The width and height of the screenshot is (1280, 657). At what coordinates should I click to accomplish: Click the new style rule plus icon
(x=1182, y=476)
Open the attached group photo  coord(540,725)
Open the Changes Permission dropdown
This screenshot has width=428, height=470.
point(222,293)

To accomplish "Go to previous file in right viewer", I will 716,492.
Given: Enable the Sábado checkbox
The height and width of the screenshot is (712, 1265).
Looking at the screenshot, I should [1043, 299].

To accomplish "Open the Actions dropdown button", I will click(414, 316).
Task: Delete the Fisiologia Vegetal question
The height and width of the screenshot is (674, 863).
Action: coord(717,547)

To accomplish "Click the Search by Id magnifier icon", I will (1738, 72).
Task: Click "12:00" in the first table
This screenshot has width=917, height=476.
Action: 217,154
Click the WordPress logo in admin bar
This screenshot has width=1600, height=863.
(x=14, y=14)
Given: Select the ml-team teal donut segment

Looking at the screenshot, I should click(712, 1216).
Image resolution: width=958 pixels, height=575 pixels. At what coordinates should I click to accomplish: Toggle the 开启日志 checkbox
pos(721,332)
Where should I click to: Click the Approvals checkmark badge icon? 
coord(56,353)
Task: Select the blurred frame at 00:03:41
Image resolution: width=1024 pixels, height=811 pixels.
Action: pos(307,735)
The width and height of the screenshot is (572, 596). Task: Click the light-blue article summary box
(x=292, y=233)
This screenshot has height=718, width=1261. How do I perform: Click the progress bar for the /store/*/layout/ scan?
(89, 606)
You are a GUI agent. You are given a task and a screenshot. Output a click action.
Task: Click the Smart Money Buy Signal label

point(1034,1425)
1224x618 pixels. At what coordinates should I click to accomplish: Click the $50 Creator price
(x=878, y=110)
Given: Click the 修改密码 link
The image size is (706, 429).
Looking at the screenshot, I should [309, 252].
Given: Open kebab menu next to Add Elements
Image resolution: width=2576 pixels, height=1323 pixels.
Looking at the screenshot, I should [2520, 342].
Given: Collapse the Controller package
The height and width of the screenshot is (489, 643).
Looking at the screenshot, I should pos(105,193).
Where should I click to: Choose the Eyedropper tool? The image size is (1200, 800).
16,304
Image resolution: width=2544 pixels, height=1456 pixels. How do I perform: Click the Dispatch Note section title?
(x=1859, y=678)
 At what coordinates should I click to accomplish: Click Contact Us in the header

[Exercise instructions] Rewrite all of the data above, substituting "Screen resolution" for each occurrence of "Image resolution" and keeping everything else unchanged.

[Response to the exercise]
The width and height of the screenshot is (1280, 657). At what coordinates should I click to accomplish: Click the new style rule plus icon
(x=1182, y=476)
Open the attached group photo  coord(540,725)
Open the Changes Permission dropdown
This screenshot has width=428, height=470.
point(222,293)

To accomplish "Go to previous file in right viewer", I will 716,492.
Given: Enable the Sábado checkbox
The height and width of the screenshot is (712, 1265).
Looking at the screenshot, I should [1043, 299].

To accomplish "Open the Actions dropdown button", I will click(414, 316).
Task: Delete the Fisiologia Vegetal question
The height and width of the screenshot is (674, 863).
Action: coord(717,547)

To accomplish "Click the Search by Id magnifier icon", I will (1738, 72).
Task: Click "12:00" in the first table
This screenshot has width=917, height=476.
Action: 217,154
Click the WordPress logo in admin bar
This screenshot has width=1600, height=863.
(x=14, y=14)
Given: Select the ml-team teal donut segment

Looking at the screenshot, I should click(712, 1216).
Screen resolution: width=958 pixels, height=575 pixels. At what coordinates should I click to accomplish: Toggle the 开启日志 checkbox
pos(721,332)
Where should I click to: Click the Approvals checkmark badge icon? 
coord(56,353)
Task: Select the blurred frame at 00:03:41
Screen resolution: width=1024 pixels, height=811 pixels.
Action: pos(307,735)
The width and height of the screenshot is (572, 596). Task: Click the light-blue article summary box
(x=292, y=233)
This screenshot has height=718, width=1261. How do I perform: Click the progress bar for the /store/*/layout/ scan?
(89, 606)
You are a GUI agent. You are given a task and a screenshot. Output a click action.
Task: Click the Smart Money Buy Signal label

point(1034,1425)
1224x618 pixels. At what coordinates should I click to accomplish: Click the $50 Creator price
(x=878, y=110)
Given: Click the 修改密码 link
The image size is (706, 429).
Looking at the screenshot, I should [309, 252].
Given: Open kebab menu next to Add Elements
Screen resolution: width=2576 pixels, height=1323 pixels.
Looking at the screenshot, I should [2520, 342].
Given: Collapse the Controller package
The height and width of the screenshot is (489, 643).
Looking at the screenshot, I should pos(105,193).
Where should I click to: Choose the Eyedropper tool? The image size is (1200, 800).
16,304
Screen resolution: width=2544 pixels, height=1456 pixels. How do I perform: Click the Dispatch Note section title?
(x=1859, y=678)
 At what coordinates should I click to accomplish: Click Contact Us in the header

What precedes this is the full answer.